Doch so einfach ist das Spiel für Kind nicht. Die Mitgliederversammlung des Vereins hat nämlich Ende April die 50+1-Regel gestärkt. Zwar scheiterte ein Satzungsänderungsantrag, der den Verkauf der Anteile an Kind verhindern sollte, mit mehr als 60 Prozent Zustimmung knapp an der Zweidrittelmehrheit. Doch ein weiterer Antrag wurde mit deutlicher Mehrheit angenommen: Er besagt, dass der Verein erst die Mitglieder in einer Versammlung über den Verkauf entscheiden lassen muss. 

Ebenso wurde dem Vorstand der Auftrag erteilt, die Markenrechte von Hannover 96 von der Hannover 96 KGaA zurückzukaufen, laut früheren Vereinbarungen mit Kind zum damaligen Kaufpreis von etwa 1,3 Millionen Euro. Ihr Gesamtwert wird auf einen hohen zweistelligen Millionenbetrag geschätzt. Zum Vergleich: Die Profiabteilung von Eintracht Frankfurt überweist ihrem Verein für die Nutzung der Markenrechte jährlich rund eine Million Euro, mit denen der Breitensport und andere soziale Aktivitäten finanziert werden.

Der Gang vor das Gericht

Über beide Entscheidungen verliert Hannover 96 in einer aktuellen Pressemitteilung keine Silbe. Überhaupt zeigt der Umgang Kinds mit den Beschlüssen der Mitglieder sein Verständnis von Demokratie. Er hat sie mehrfach lediglich als Handlungsempfehlung dargestellt, nicht aber als bindend. Wie wenig er von Mitbestimmung hält, zeigt das Beispiel von etwa 120 Menschen, denen bislang die Mitgliedschaft verweigert wurde.
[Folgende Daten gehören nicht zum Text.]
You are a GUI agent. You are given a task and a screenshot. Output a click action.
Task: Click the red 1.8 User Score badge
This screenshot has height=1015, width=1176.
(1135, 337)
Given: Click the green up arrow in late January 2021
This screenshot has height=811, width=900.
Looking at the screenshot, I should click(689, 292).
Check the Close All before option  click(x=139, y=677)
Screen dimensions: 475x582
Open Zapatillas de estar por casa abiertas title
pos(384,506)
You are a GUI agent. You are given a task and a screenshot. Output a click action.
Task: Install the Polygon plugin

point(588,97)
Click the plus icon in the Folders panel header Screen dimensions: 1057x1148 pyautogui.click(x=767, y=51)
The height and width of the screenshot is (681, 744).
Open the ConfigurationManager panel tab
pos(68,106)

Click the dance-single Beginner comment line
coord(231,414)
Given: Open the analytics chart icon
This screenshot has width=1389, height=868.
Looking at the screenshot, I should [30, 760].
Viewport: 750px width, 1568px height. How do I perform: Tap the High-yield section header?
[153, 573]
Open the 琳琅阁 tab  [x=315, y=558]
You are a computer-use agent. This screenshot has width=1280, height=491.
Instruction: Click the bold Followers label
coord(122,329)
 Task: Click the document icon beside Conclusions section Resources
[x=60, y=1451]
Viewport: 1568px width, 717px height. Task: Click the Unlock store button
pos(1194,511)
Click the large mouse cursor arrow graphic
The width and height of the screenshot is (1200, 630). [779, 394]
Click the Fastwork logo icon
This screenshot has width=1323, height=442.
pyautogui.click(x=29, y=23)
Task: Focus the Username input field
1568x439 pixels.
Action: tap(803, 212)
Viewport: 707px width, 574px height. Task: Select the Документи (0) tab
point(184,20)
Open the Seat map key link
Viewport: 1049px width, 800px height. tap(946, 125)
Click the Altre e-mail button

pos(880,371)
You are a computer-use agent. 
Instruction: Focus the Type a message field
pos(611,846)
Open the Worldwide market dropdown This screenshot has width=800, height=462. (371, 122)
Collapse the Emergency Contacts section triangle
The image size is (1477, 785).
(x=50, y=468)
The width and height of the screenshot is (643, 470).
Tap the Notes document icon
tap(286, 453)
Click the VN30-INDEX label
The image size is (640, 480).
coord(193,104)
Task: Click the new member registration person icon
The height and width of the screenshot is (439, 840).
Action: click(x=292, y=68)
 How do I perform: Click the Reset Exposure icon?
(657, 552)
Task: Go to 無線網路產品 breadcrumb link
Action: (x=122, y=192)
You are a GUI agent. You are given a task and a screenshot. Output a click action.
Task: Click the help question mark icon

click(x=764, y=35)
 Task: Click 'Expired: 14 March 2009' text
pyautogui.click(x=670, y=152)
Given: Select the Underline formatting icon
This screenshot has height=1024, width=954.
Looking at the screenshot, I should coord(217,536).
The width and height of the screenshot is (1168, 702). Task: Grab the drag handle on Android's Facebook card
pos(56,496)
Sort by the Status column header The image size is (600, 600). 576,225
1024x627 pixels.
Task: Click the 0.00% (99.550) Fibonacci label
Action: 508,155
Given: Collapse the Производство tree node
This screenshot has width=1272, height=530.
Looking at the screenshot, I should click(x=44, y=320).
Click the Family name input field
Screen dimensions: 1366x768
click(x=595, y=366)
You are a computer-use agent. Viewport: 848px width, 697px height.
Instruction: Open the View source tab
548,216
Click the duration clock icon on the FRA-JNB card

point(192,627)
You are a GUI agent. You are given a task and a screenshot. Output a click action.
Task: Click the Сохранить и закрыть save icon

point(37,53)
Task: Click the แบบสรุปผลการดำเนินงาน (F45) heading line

Kind kommt entgegen, dass das Konstrukt Hannover 96 mit seinen Gesellschaften und Beteiligungen investorenfreundlich aufgebaut ist. Die Profifußballabteilung betreibt die Hannover 96 GmbH & Co. KGaA. Diese gehört wiederum der Hannover 96 Sales & Service GmbH & Co. KG. Seit 2014 besitzen Kind und eine von ihm angeführte Investorengruppe alle Anteile an dieser Kommanditgesellschaft. Um 50+1 formal zu wahren, hat der Gesamtverein über die Hannover 96 Management GmbH bis jetzt ihren Geschäftsführer bestimmt.

Kinds Kritiker jedoch sehen in den Entscheidungen des Vorstands und des Aufsichtsrates, sich an Kind zu verkaufen, Satzungsverstöße. Der Rechtsanwalt Andreas Hüttl ist von mehreren Mandanten damit beauftragt worden, juristische Möglichkeiten zu suchen, die den Verkauf verhindern. 50+1 ist in Hannover keinesfalls Geschichte. Der Kampf geht nur in die nächste Runde.